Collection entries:
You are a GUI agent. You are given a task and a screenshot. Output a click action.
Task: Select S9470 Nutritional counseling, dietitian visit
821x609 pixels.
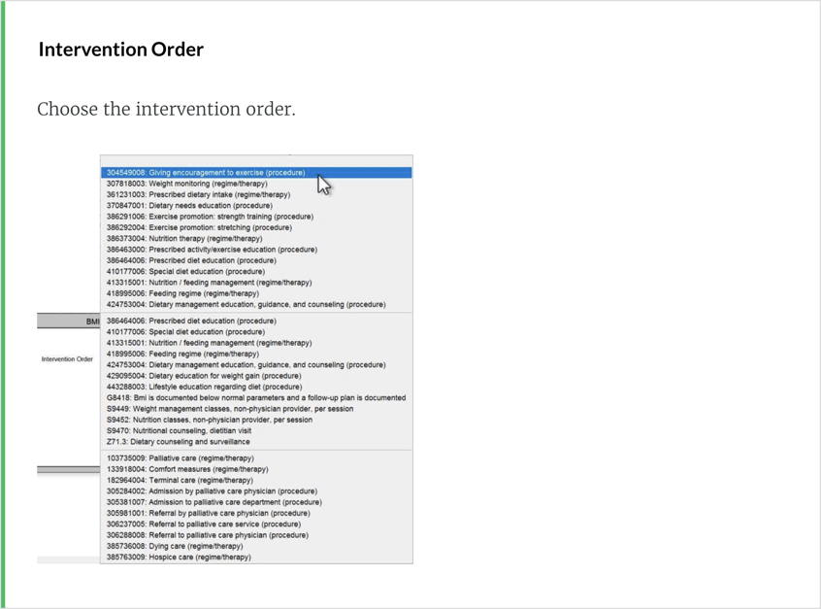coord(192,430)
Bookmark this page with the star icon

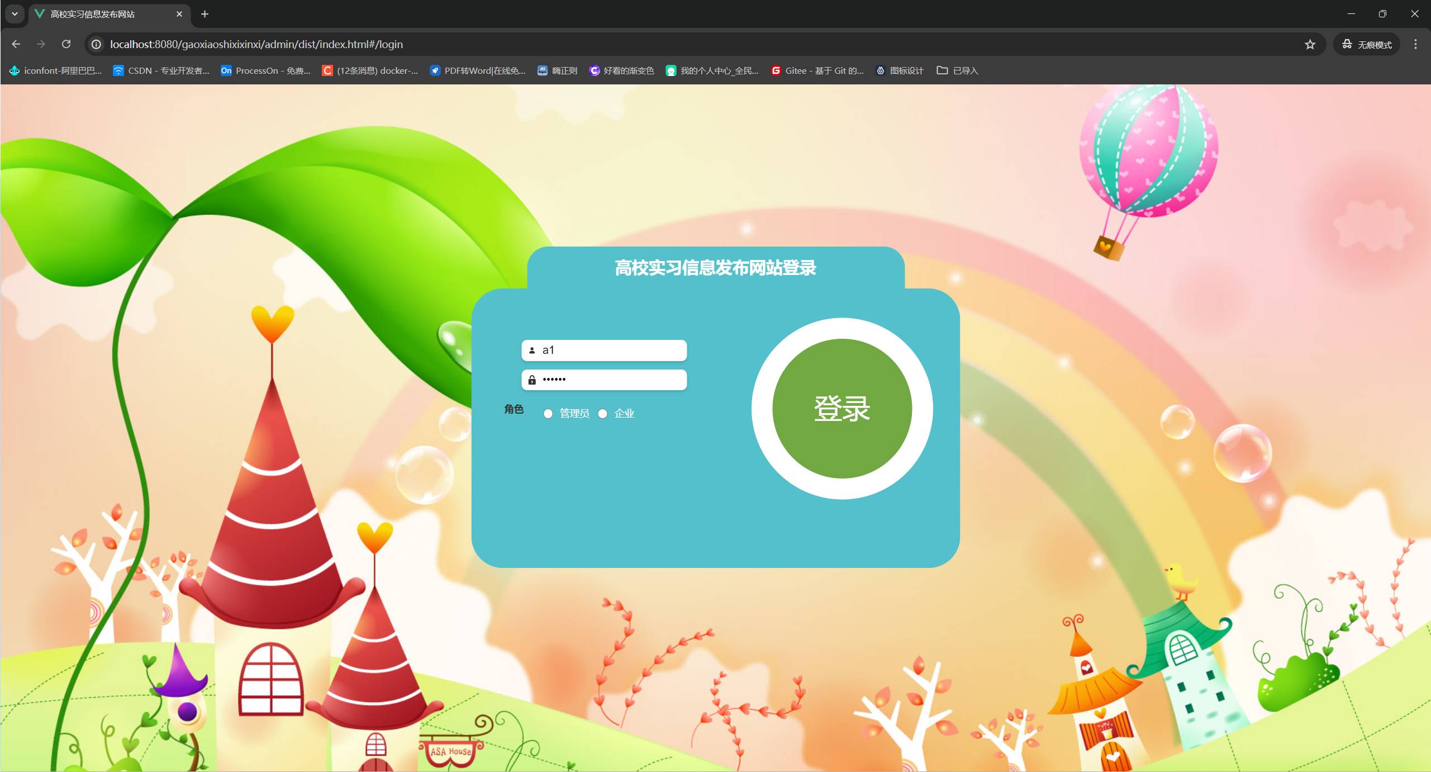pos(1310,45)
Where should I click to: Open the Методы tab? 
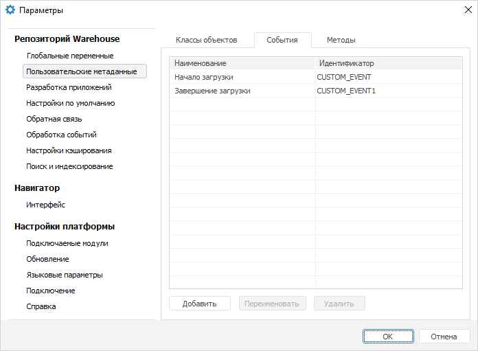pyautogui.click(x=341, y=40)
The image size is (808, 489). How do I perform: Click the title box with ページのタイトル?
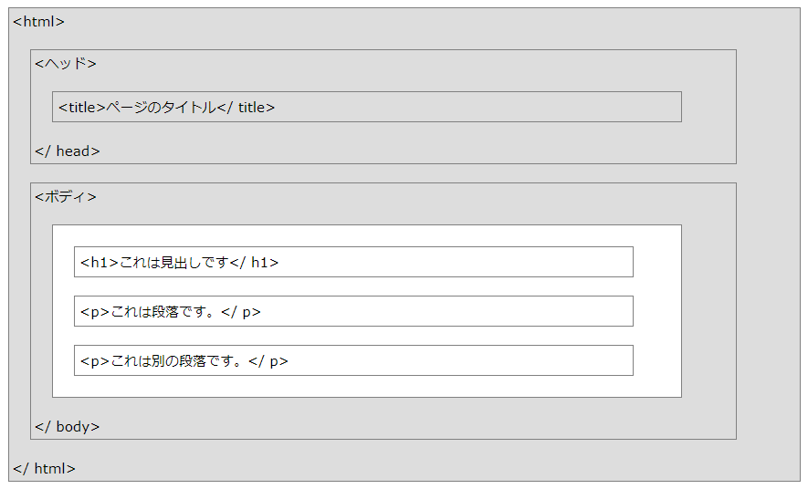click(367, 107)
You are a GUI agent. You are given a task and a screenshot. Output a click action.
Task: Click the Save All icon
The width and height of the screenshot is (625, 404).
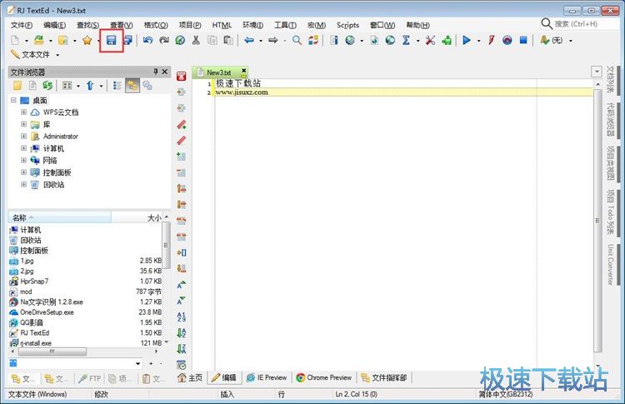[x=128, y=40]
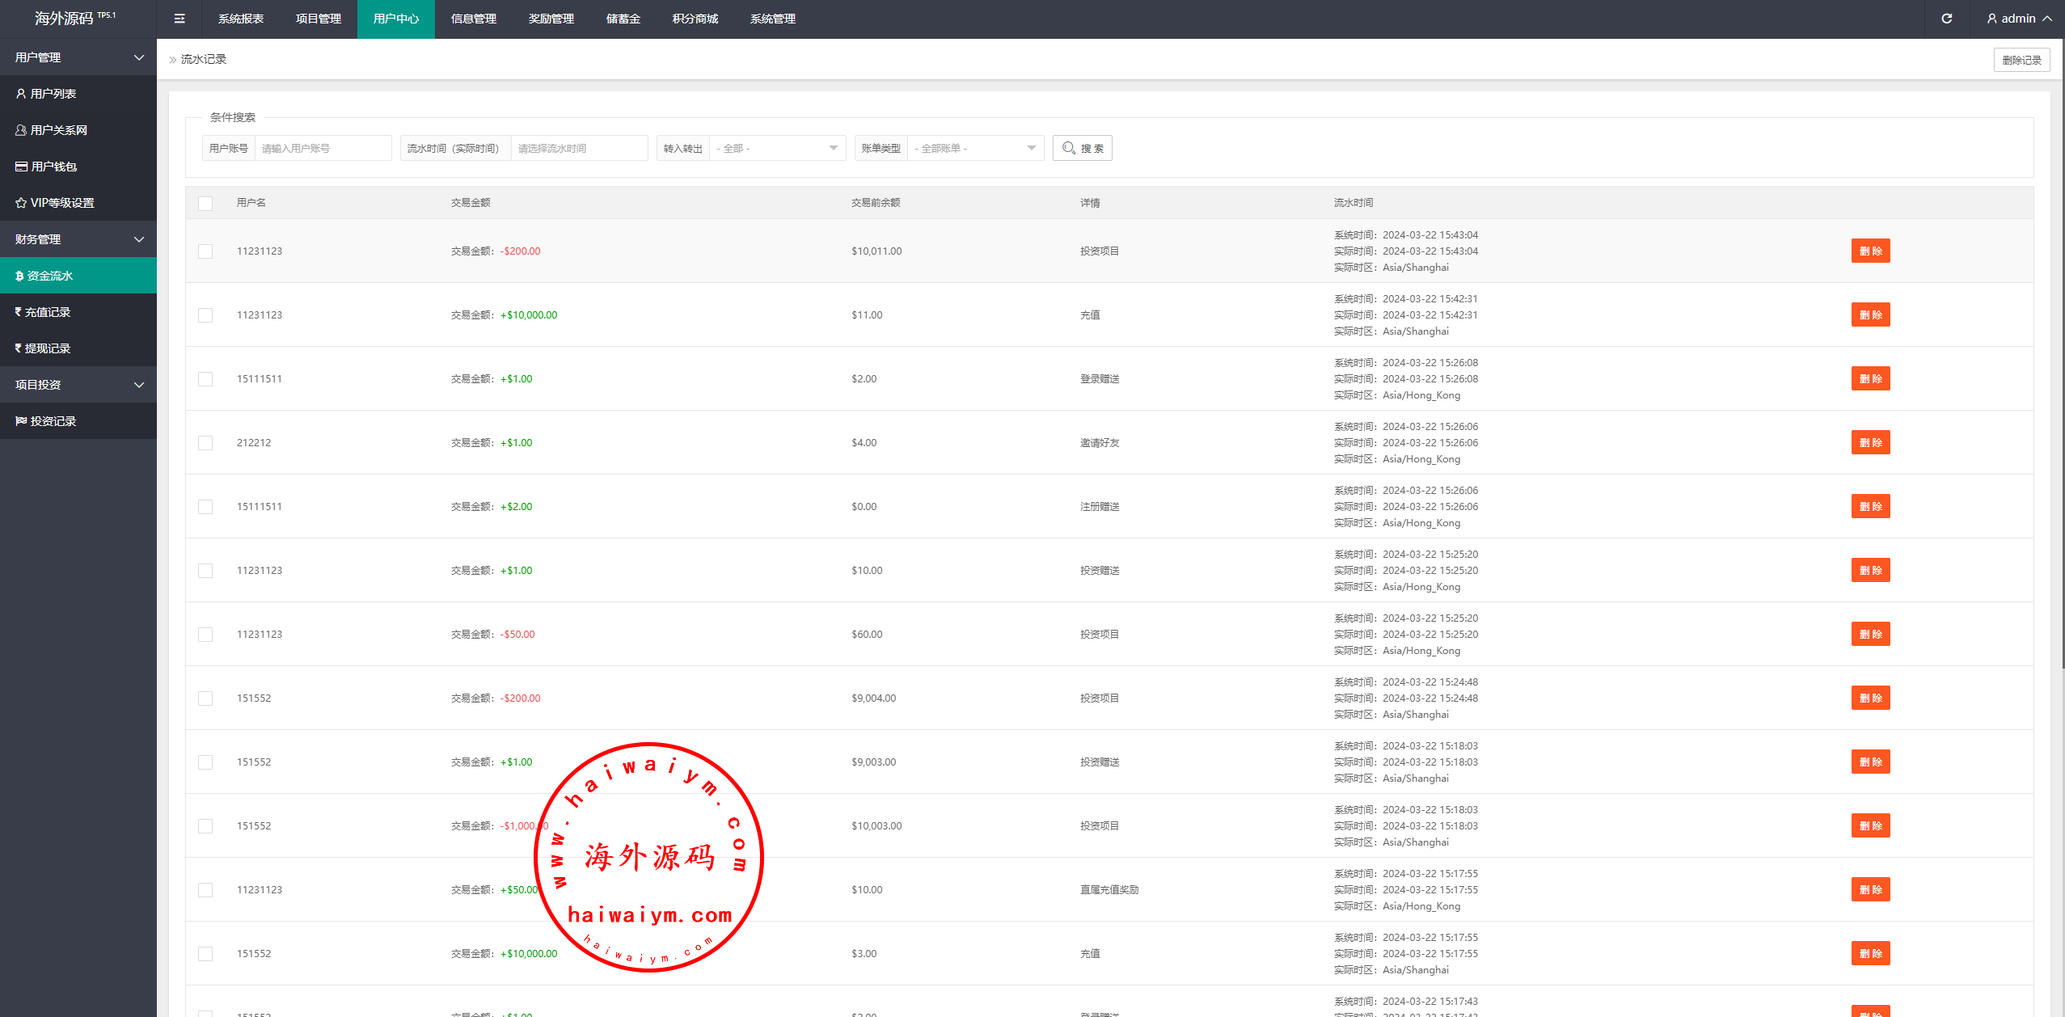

Task requirements:
Reproduce every one of the entries above line for line, character for character, and leave the pictures out of your copy.

Solution to this problem:
You are a GUI agent. You are given a task and a screenshot. Output a click action.
Task: Select S9470 Nutritional counseling, dietitian visit
821x609 pixels.
coord(192,430)
Bookmark this page with the star icon

pos(1310,45)
Where should I click to: Open the Методы tab? 
pyautogui.click(x=341, y=40)
The image size is (808, 489). How do I perform: Click the title box with ページのタイトル?
click(367, 107)
You are a GUI agent. You are given a task and a screenshot. Output a click action.
Task: Click the Save All icon
The width and height of the screenshot is (625, 404).
[x=128, y=40]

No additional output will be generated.